The FCPA’s anti-bribery provisions apply to U.S. companies and individuals, irrespective of whether they act within, or wholly outside of, the United States (i.e., “domestic concerns”). The FCPA’s anti-bribery provisions also apply to any company which has securities listed on a U.S. exchange, or any company that has shares quoted in the over-the counter market and is required to file periodic reports with the SEC (i.e., “issuers”). Foreign companies that have American Depository Receipts (“ADRs”) listed on a U.S. exchange are also issuers.
In addition, the officers, directors, employees, agents, and stockholders of domestic concerns and issuers are also subject to the FCPA. Moreover, the FCPA’s anti-bribery provisions also apply to a foreign person or entity that engages in any act in furtherance of a corrupt payment while in the United States. Furthermore, FCPA liability exists if a foreign national or company conspires with, aids and abets, or acts as an agent of an issuer or domestic concern, regardless of whether the foreign national or company engages in any action in the United States.
According to the Guide, a “foreign company or individual may be held liable for . . . conspiring to violate the FCPA, even if the foreign company or individual did not take any act in furtherance of the corrupt payment while in the territory of the United States” The basis is that, in accordance with traditional conspiracy law, the United States “generally has jurisdiction over all the conspirators where at least one conspirator is an issuer, domestic concern, or commits a reasonably foreseeable overt act within the United States” Thus, for example, a foreign individual or company that conspires to violate the FCPA with someone who commits a reasonably foreseeable overt act within the United States can be prosecuted for conspiracy.

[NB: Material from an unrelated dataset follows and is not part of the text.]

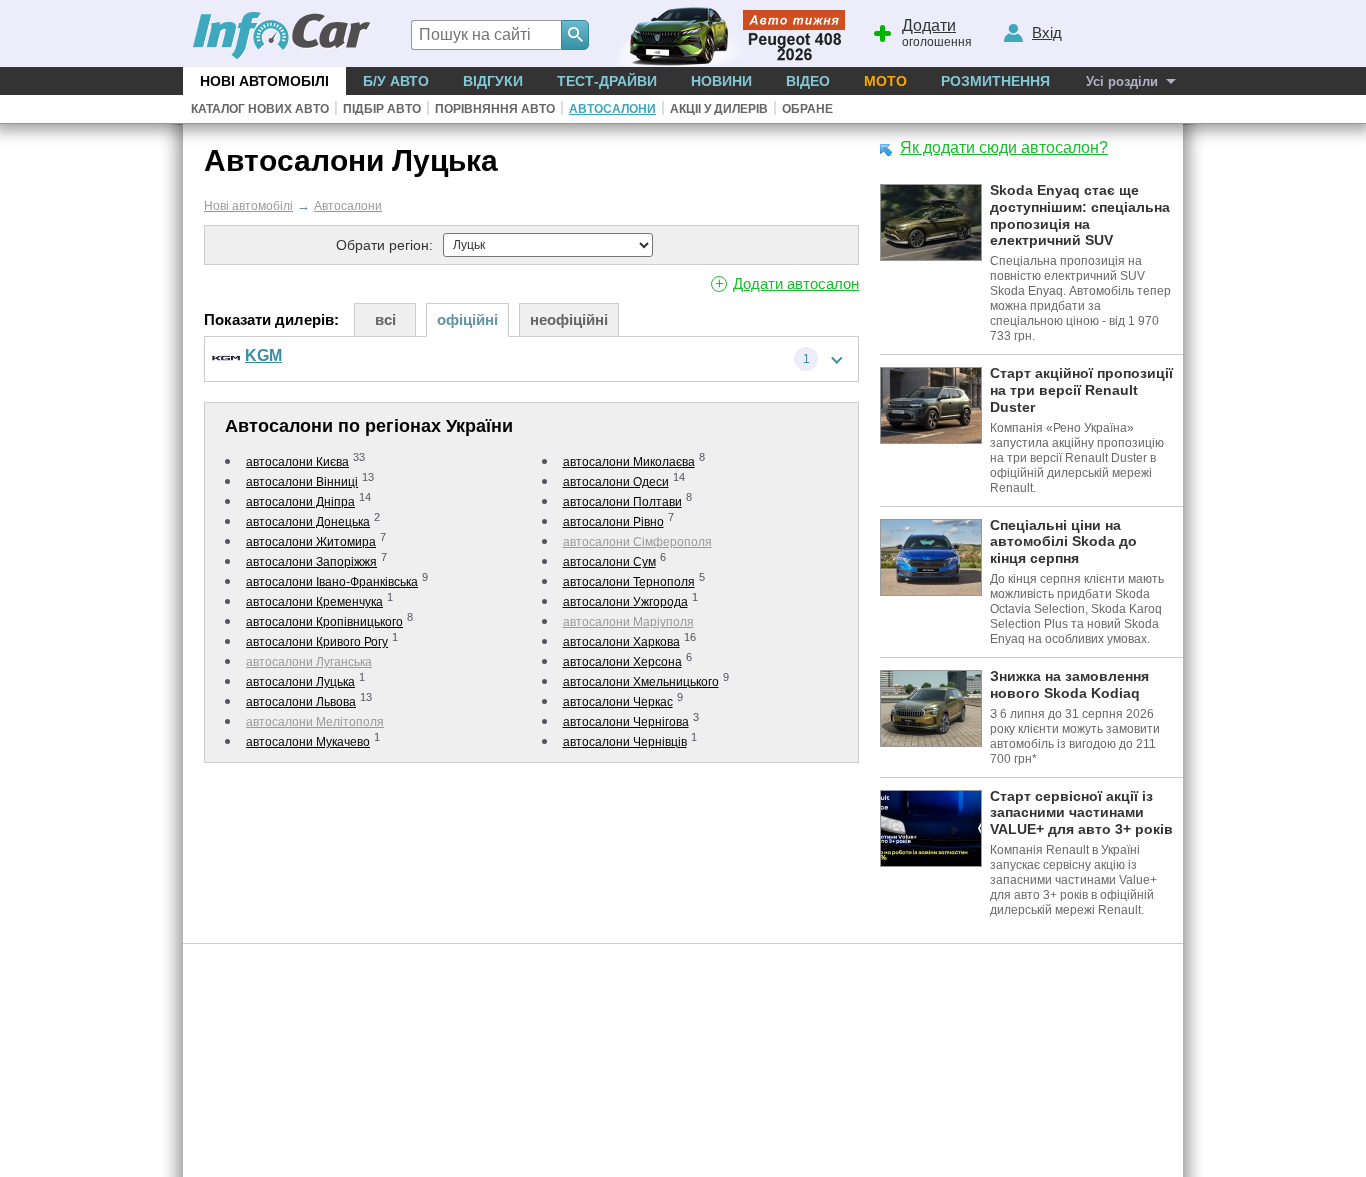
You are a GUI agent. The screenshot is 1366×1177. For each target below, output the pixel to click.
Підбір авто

Given the various jurisdictional tools that the U.S. government has at its disposal, foreign individuals and companies should recognize that their interaction with U.S. individuals or companies can subject them to FCPA violations. Foreign individuals and companies should therefore consider potential FCPA exposure issues when structuring any business dealings that have a U.S. nexus, whether through travel, correspondence, telecommunication, banking, or engaging with U.S. joint venture partners, and should take proper legal advice if any doubts exist in this respect.
In any event, anti-bribery legal provisions are not restricted to the U.S. and similar anti-bribery rules exist elsewhere as well, including in jurisdictions such as Oman. The Omani Penal Code and the Law for the Protection of Public Funds and Avoidance of Conflicts of Interest (the “Anti-Corruption Law”) prohibits giving, accepting and mediating bribes, and prohibits this most forcefully and specifically in the context of public sector employees.
Oman’s Anti-Corruption Law provides a list of specific acts that are deemed to be illegal when done by public sector employees. Prohibited acts include:
- exploiting the status of government employment for personal benefit;
- granting or facilitating a special benefit or preferential treatment for a natural of juristic person, without a justified reason;
- behaving in a way that negatively affects the reputation of the government and its civil service sector; personally benefiting or sharing in profits from government work in which the employee is involved or for which the employee is responsible;
- using the employee’s influence to favour, support, mediate on behalf of, sponsor or facilitate individuals or entities which desire to have commercial dealings with the government, in respect of any project which comes within the scope of the employee’s assigned work;
- receiving any outside consideration (directly or indirectly) for the work the employee performs within the scope of his employment, or as a result of it;
- having work or positions (paid or unpaid) outside of the employee’s government job without the approval of the government;
- and using public funds for the employee’s personal benefit or allowing misuse of public funds by others.